■ **Directions for this task**
Wherever the word "computer" occurs in the listing, copy the whole line.
───── Material for this task ─────
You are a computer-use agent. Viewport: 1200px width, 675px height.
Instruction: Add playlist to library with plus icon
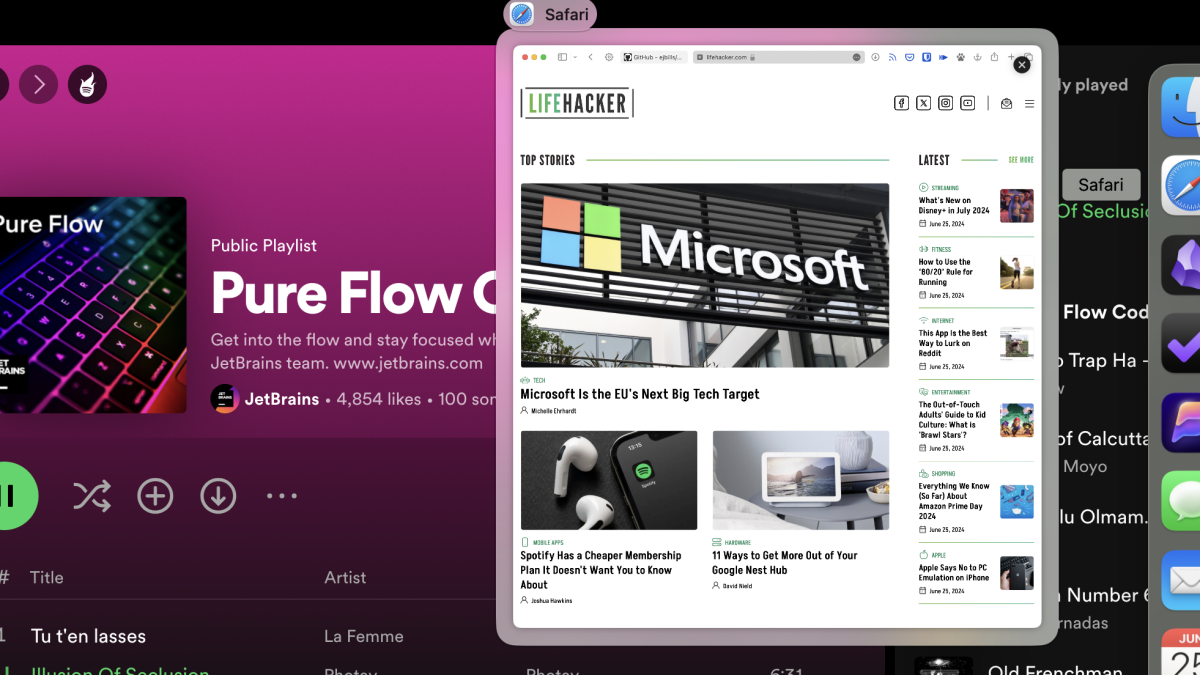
─────
───── Material for this task ─────
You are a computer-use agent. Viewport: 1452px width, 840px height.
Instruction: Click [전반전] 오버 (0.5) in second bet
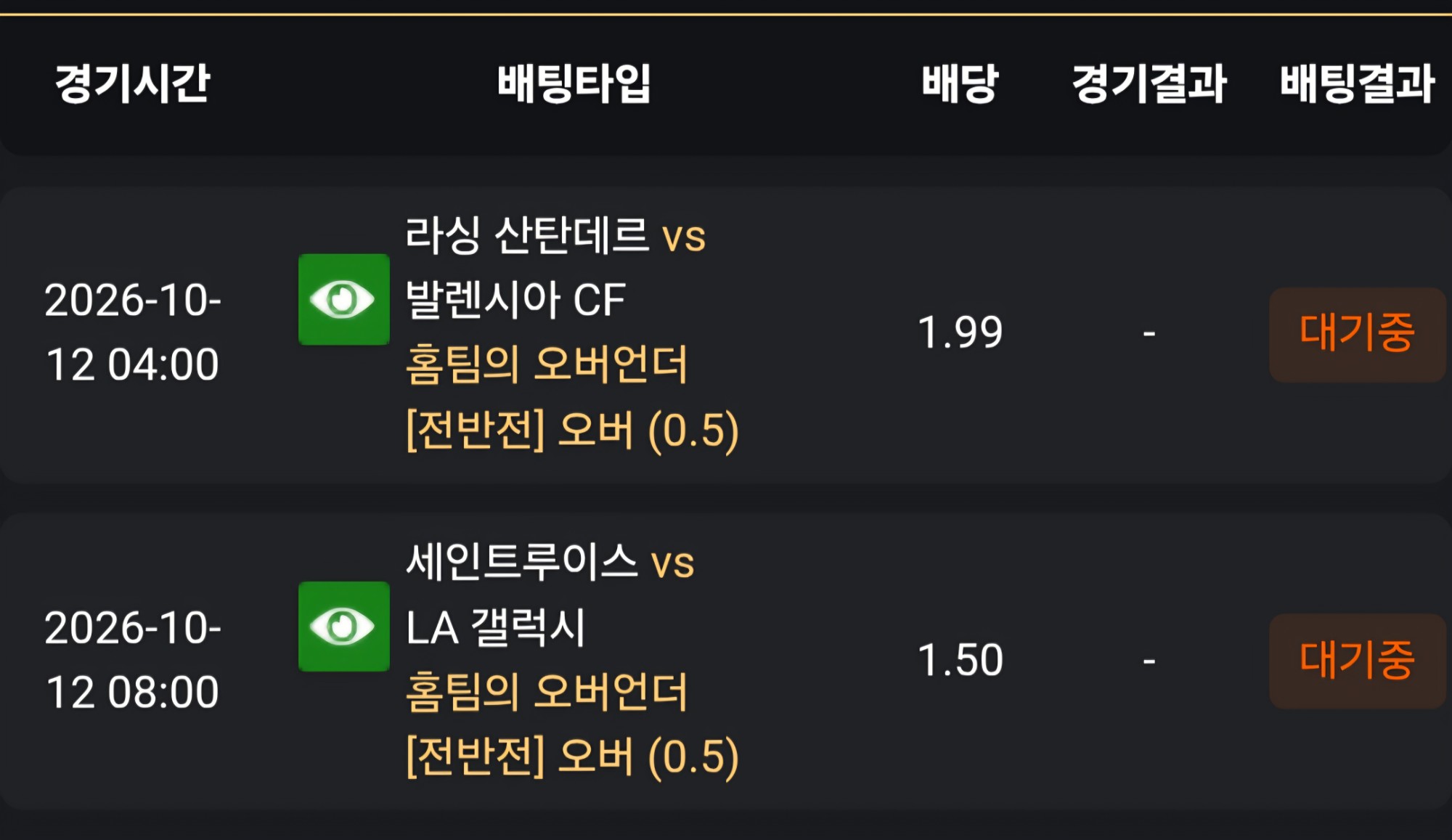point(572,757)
─────
■ **Finished exercise**
You are a computer-use agent. Viewport: 1200px width, 675px height.
You are a computer-use agent. Viewport: 1452px width, 840px height.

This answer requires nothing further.